South Korea is not alone in bringing its positivity rate down: America’s figure dwarfs that of almost every other developed country. Canada, Germany and Denmark have positivity rates from 6 to 8 percent. Australia and New Zealand have 2 percent positivity rates. Even Italy—which faced one of the world’s most ravaging outbreaks—has a 15 percent rate. It has found nearly 160,000 cases and conducted more than a million tests. Virtually the only wealthy country with a larger positivity rate than the U.S. is the United Kingdom, where more than 30 percent of people tested for the virus have been positive.
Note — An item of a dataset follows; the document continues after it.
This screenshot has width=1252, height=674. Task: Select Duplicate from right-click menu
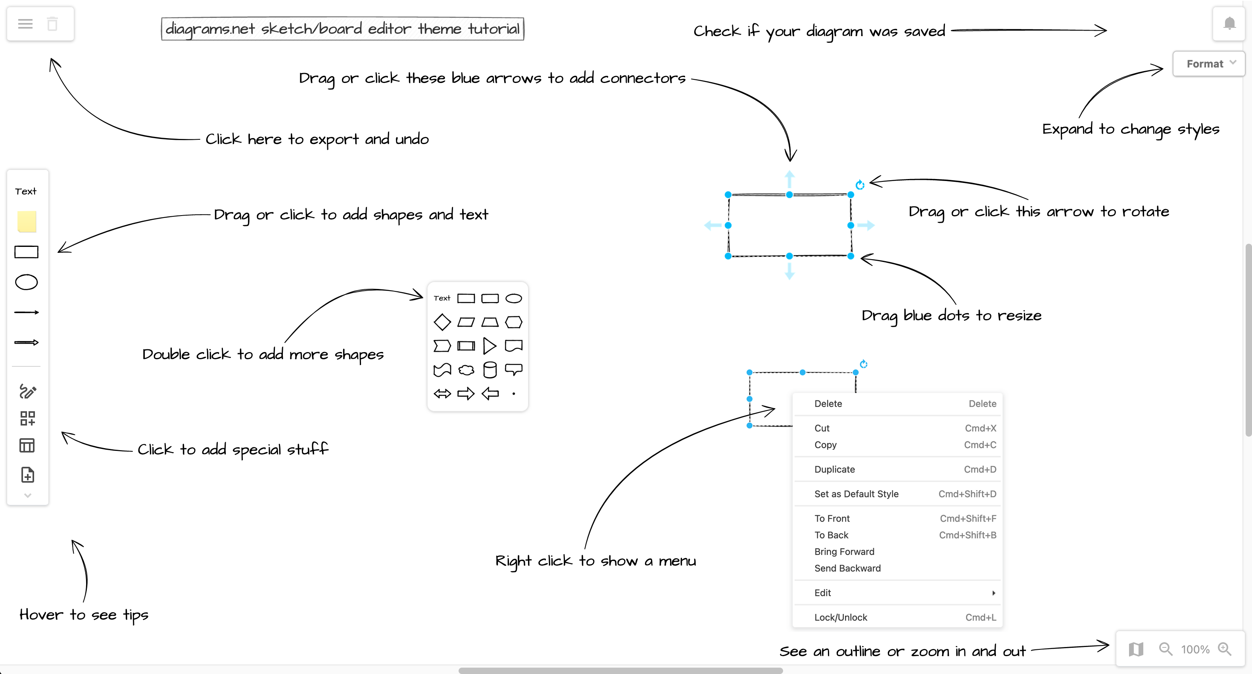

Comparing American states to regions in other countries results in the same general pattern. In Lombardy, the hardest hit part of Italy, the positive rate today stands at about 28 percent. That’s comparable to the rate in Connecticut. But New York, so far the hardest hit state in the U.S., has an even higher rate of 41 percent. And in New Jersey, an astounding one in two people tested for the virus are found to have it.”
(The Atlantic, 2020-04-16)
So what this tells us is that a high positive rate in the tests conducted indicates a higher rate of uncounted cases that the system can’t keep up with.
What does that mean about the potential undercounting of explosive infection growth in Japan and specifically in Tokyo? According to statistics published by the Tokyo Metropolitan government on its website, by yesterday (April 16) Tokyo had 2,595 confirmed Covid-19 cases out of 7,244 cases tested. That’s a positivity of 36%, higher than the positivity for the UK (30%), Lombardy and Connecticut (28%), the US overall (20%), Italy (15%) and Canada, Germany or Denmark (6-8%). Only New York and New Jersey are worse.
Recently, Germany has been running 350,000 tests per week and is capable of running up to 500,000 tests per week. Tests are analyzed 7 days a week, 24 hours a day using shift work in the labs. Japan, with a population 52% larger, has averaged 22,000 tested individuals per week over the past two weeks (Apr 2-15).
Don’t take any comfort from numbers staying flat or growing moderately unless testing is also expanded exponentially to keep up with and exceed the growth rate of virus cases. Without greatly expanded testing, we’re like a pilot flying blind in a cloud without radar. Beware of the mountains ahead.